I have created a schema but when I tried to run with the file, it is showing “No Valid records Found”. I have defined the Flat File Definition with record delimiter as “carriage return line feed” and field delimiter as “Tab” but could not solve my problem.

I was told to write a generic java service which parses the Xcel file with any number of columns. It would be great and helpful if anyone can provide me a solution.

Many Thanks in Advance.

Thanks & Regards,
Ravikiran.

I believe using FlatFile Adapter ie FFSchema editor you can parse only (.csv) files

record delimiter as “new line” and field delimiter as “,” …If possible ask source team if they can send .csv files (flat file) instead.

Use the search functionality of this forum keyword on “excel files”

HTH,
RMg

There is a significant difference between an “Excel” file and a CSV file. Parsing an .xls/.xlsx file will need the help of code libraries to read them (there a several available). A CSV file, while editable by Excel is not really an “Excel” file. It is a text file following a particular format. It is CSV files that be parsed by the flat file services within IS, not Excel files.

1 Like

Yes agreed Rob…just putting .csv option also here…

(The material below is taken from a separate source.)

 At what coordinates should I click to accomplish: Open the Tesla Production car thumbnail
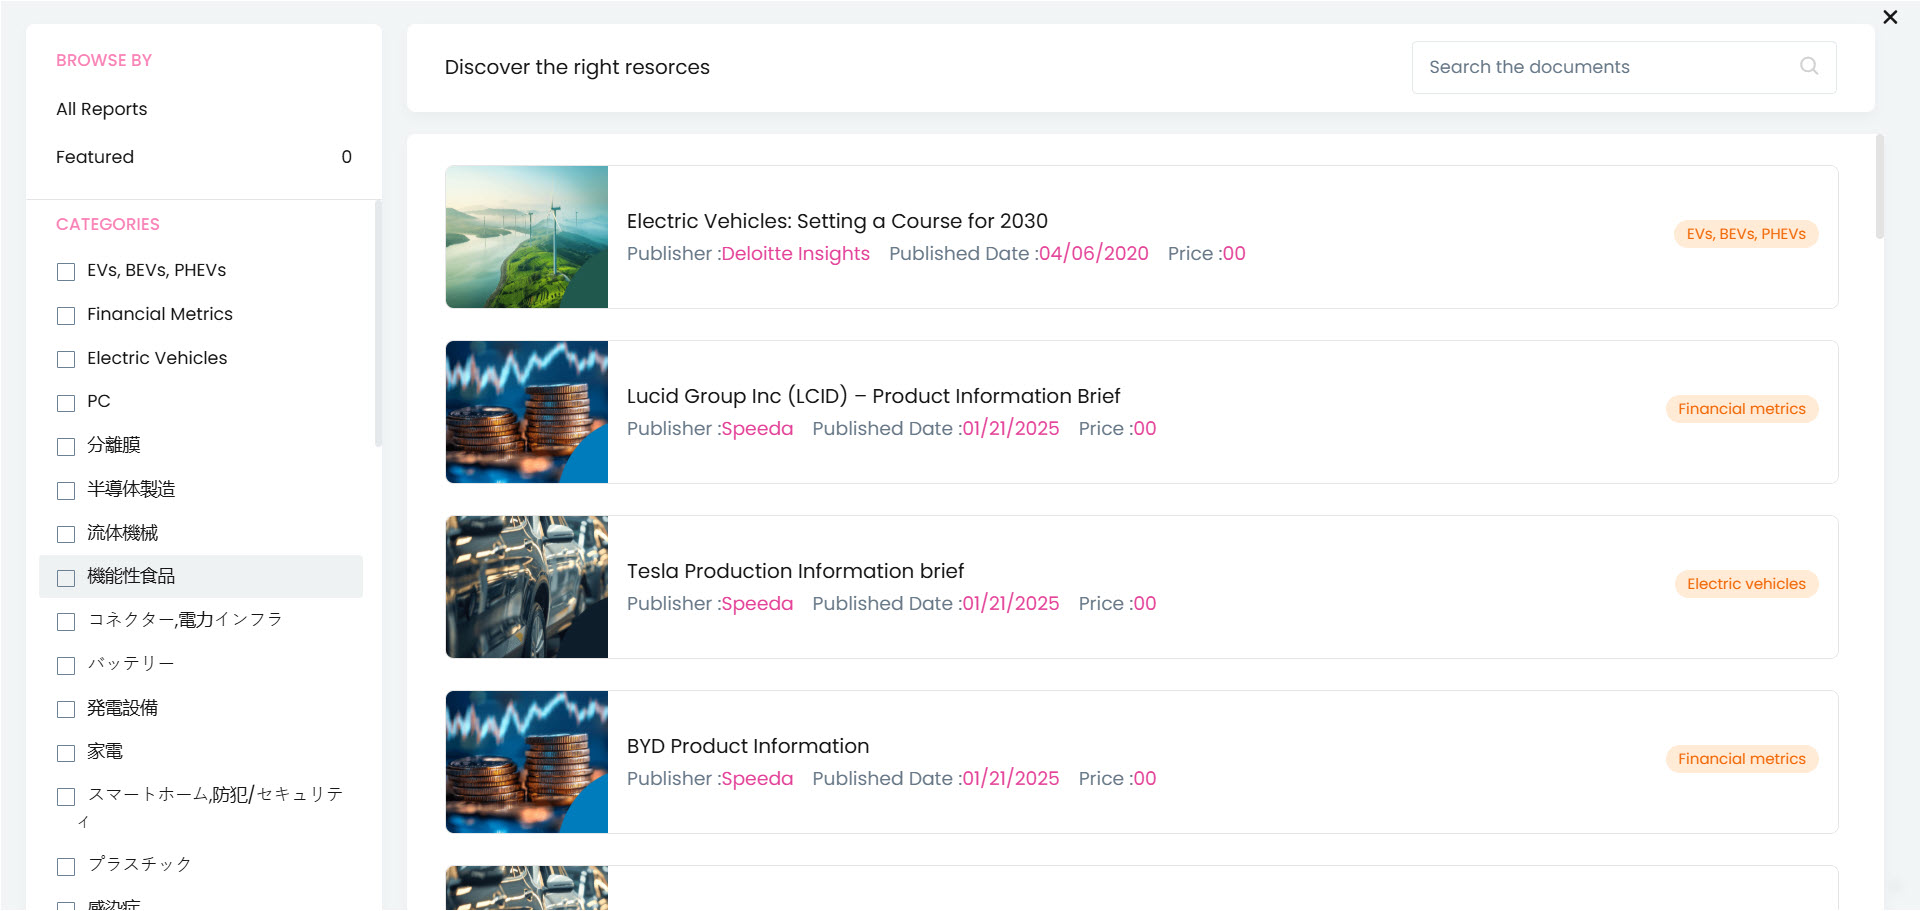pos(527,587)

Also there are serveral discussions on this Excel file processing topic,a search on this forum could guide in right direction.

HTH,
RMG

Right. I know you know the difference. Was just making sure that Ravikiran was also aware.

Hi All,

Thanks for the solutions given for this problem but the partners were not ready to send .csv files instead of .xls file as .csv file does not support UTF8 characters. They are sending some chinese characters which .csv doesnt support.

Please let me know more on this.

Thanks & Regards,
Ravikiran.

A .csv file can use any character encoding desired. The issue here may be in getting Excel to save the file such that a proper character encoding can be specified/used.

With Excel 2007 I was able to save as “Unicode text”, which saved the sheet in tab-delimited form and the multi-byte characters were properly preserved (saves using UTF-16). Perhaps someone can figure out how to have it save using commas instead of tabs for the delimiters.